Unerwartete Hilfestellung erhielt ich durch die Forschungsarbeiten in den 1920/30er Jahren der Heimatforscher Kurt und Emil Tschersich zu Heincze Behem anno 1409 sowie Ludwig Häuflers Forschungen zur Geschichte des Waldenburger Berglands und der
Grundherrschaft Waldenburg-Neuhaus. Ich konnte darauf aufbauen. Desweiteren war die besondere Stellung (Erbrecht) der Hermsdorfer Kohlenbauern in der Grundherrschaft von Bedeutung. Der Grundherr war stets zusammen mit der Bauernschaft Kuxeninhaber. Die Archivalien dazu erleichtern die Forschung und ergänzen das Suchen in den Kirchenbüchern.
Dr. Werner Rudolf hat mit seiner sehr in die Tiefe gehenden Heimatforschung zur Geschichte von Schwarzwaldau beigetragen, weitere Informationen zu den Beheim/Behem und den Rodov zu finden. Besonders hervorzuheben ist seine Forschung anhand von Eintragungen in Landbüchern vom 14. Jahrhundert zu den verwandtschaftlichen Verbindungen der damaligen Familien im Fürstentum Schweidnitz-Jauer.
Die Beheim/Behem von Schwarzwaldau waren ein Ministerialengeschlecht des niederen Adels (Ritter und Edelknechte), das deutscher Herkunft war und ursprünglich im Raum Grossenhain im heutigen Sachsen (Radow, Rodow) sass. Der Bezirk Grossenhain, die sogenannte Hainer Pflege, war zur Zeit der grossen Machtentfaltung Böhmens von 1076-1135 der übrigen Mark Meissen getrennt und gehörte zur Lausitz. Anfang des 11. Jahrhunderts gründete Jaromir, ein Fürst der Premysliden, Jaromer bei Königsgrätz, welches unter Ottokar I. Premysl (*um 1155, +1230) zur Königsstadt erhoben wurde. Grossenhain wurde wahrscheinlich 1088 vom böhmischen König Wratislaw gegründet als Feste Gvozdec, sorbisch für "(kleiner) Hain". Fürst Jaromir hatte auch Besitz bei Grossenhain. Hier könnte ein Zusammenhang der Behem zu Jeromer bei Königsgrätz bestehen. Glieder der Familie der Rodow (oder ähnlich) gingen vermutlich als fürstliche Gefolgschaft in das Stammland Böhmen in die Gegend von Jaromer und nahmen den Namen Rodov für ihr Lehen in Böhmen aus ihrer alten Heimat mit.
Andere Mitglieder der Familie kamen vermutlich, wie auch andere Siedler, über die Oberlausitz nach Schlesien. Quelle: u.a. Dr. Gustav Schuberth "Die wichtigsten Erkenntnisse der Chronik von Grossenhain", 1897.

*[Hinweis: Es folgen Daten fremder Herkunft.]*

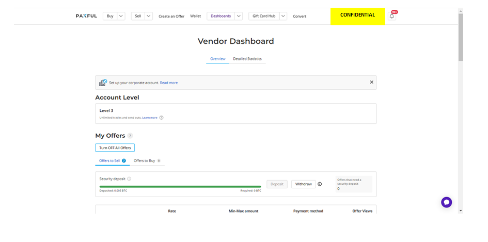Select the Offers to Buy tab
Screen dimensions: 488x242
point(145,161)
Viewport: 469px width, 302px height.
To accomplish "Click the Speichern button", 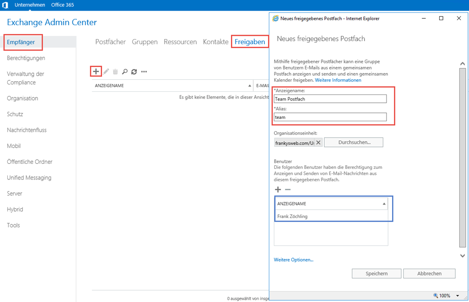I will tap(376, 274).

Gustav Freytag vermutete um 1860 in seinen Bildern aus der deutschen Vergangenheit (Band 2,1, S. 375/376), es habe etwa fünf Mal mehr Edelknechte als Ritter gegeben. Für das ausgehende Mittelalter reduzierte er dieses Zahlenverhältnis sogar auf zehn zu eins.

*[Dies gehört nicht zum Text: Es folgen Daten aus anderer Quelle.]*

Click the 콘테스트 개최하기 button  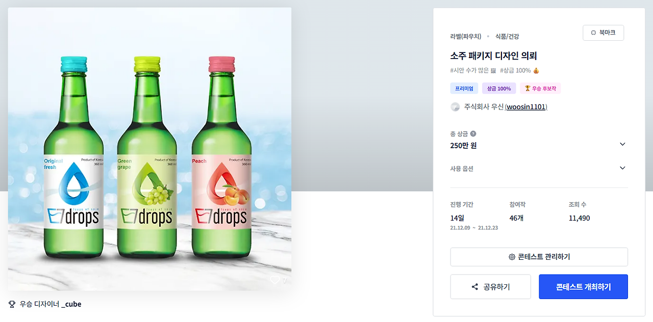click(x=583, y=287)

Der niedere Adel, der den größten Teil der Ritter und vor allem der Edelknechte stellte, war nicht nur ein Berufskriegerstand. So waren die mitteleuropäischen Kleinadligen mehr größere Freibauern und Gutsverwalter als Krieger, so dass die Ritterwürde im Alltag entbehrlich war. Ein Edelknecht (auch Armiger, Wepeling oder Wäpeling) war ein adliger, ritterbürtiger, erwachsener, aber noch nicht zum Ritter geschlagener oder mit dem Schwert umgürteter mittelalterlicher Krieger oder Edelmann. Die meisten Angehörigen des niederen Dienstadels mussten aus wirtschaftlichen Gründen auf den Erwerb der Ritterwürde verzichten. Häufig ermöglichte man nur dem ältesten Sohn einer Familie den Ritterstand, seine Brüder mussten Edelknechte bleiben. Für das tägliche Leben hatte dies wenig Bedeutung, allenfalls bei Turnieren wurden Unterschiede zwischen Rittern und Knechten gemacht. Siehe auch in WIKIPEDIA Edelknecht.
Ferner sind die Forschungsergebnisse polnischer Regionalchronisten erwähnenswert, wie zum Beispiel die Ortschronik (in Polnisch) von Czarny Bór/Schwarzwaldau
"Czarny Bór - Historia i wspólczesnosc"
von Ks. Wladyslaw Stepniak (Pfarrer von Schwarzwaldau),
(deutsche Übersetzung)
in der die Behem des 14.Jahrhunderts ausführlich beschrieben werden. Desweiteren ist die Dissertation Dane szczegolowe ksiazki:
studia z historii sredniowiecza (in Polnisch) von Mateusz Golinski erschienen, zum Thema "Was ist im Jahre 1355 im Fürstentum Schweidnitz geschehen?" (in der Frage des Eigentums und der Funktion von Burgen und Schlössern). In dieser Arbeit werden u.a. auch die Behem erwähnt. Studie 1355 Fürstentum Schweidnitz von M. Golinski und
Bericht Golinski (auszugsweise) No. 1 und No. 2. Die Zusammenfassung dazu von Dr.Rudolf: Zum Widerstand von Teilen des Adels gegen Herzog Bolko II.
In meiner Forschung zu den frühen Beheim/Behem konzentriere ich mich auf die Eintragungen in den Landbüchern (Beurkundung von Besitzwechsel, Lehen und Nachlässen u.a.). Auf dieser Grundlage erfolgt dann gegebenenfalls eine Analyse und Interpretation. Alle diese komplexen Gegebenheiten können jedoch nicht in eine simple Theorie erfasst werden. Es werden daher immer unterschiedliche Interpretationen geben.
Im 19.Jahrhundert wurde viel über Burgen und Schlösser geschrieben, oft in Form der Ritterromatik. Wohlhabende Bürger und Bauern konnten jetzt Herrenhäuser/Schlösser und Rittergüter erwerben. Der Adel war jedoch bestrebt, seine gesellschaftliche Position zu halten, sich abzugrenzen und deren Familiengeschichte zu festigen. Alle diese Bestrebungen können heute die Forschung erschweren, da sich manchmal bewusst oder unbewusst Fehler, ja sogar Fälschungen, eingeschlichen haben … und viele Autoren schreiben eben von einander ab. Dazu kamen noch die Zeiten des Nationalsozialismus (Nazi-Propaganda), die der Volksdemokratie (überzogenen Klassenkampf-Theorie) und die offizielle Nachkriegspropaganda Polens (wiedergewonnenen Gebiete) in denen die Geschichte bewusst verzerrt dargestellt wurde.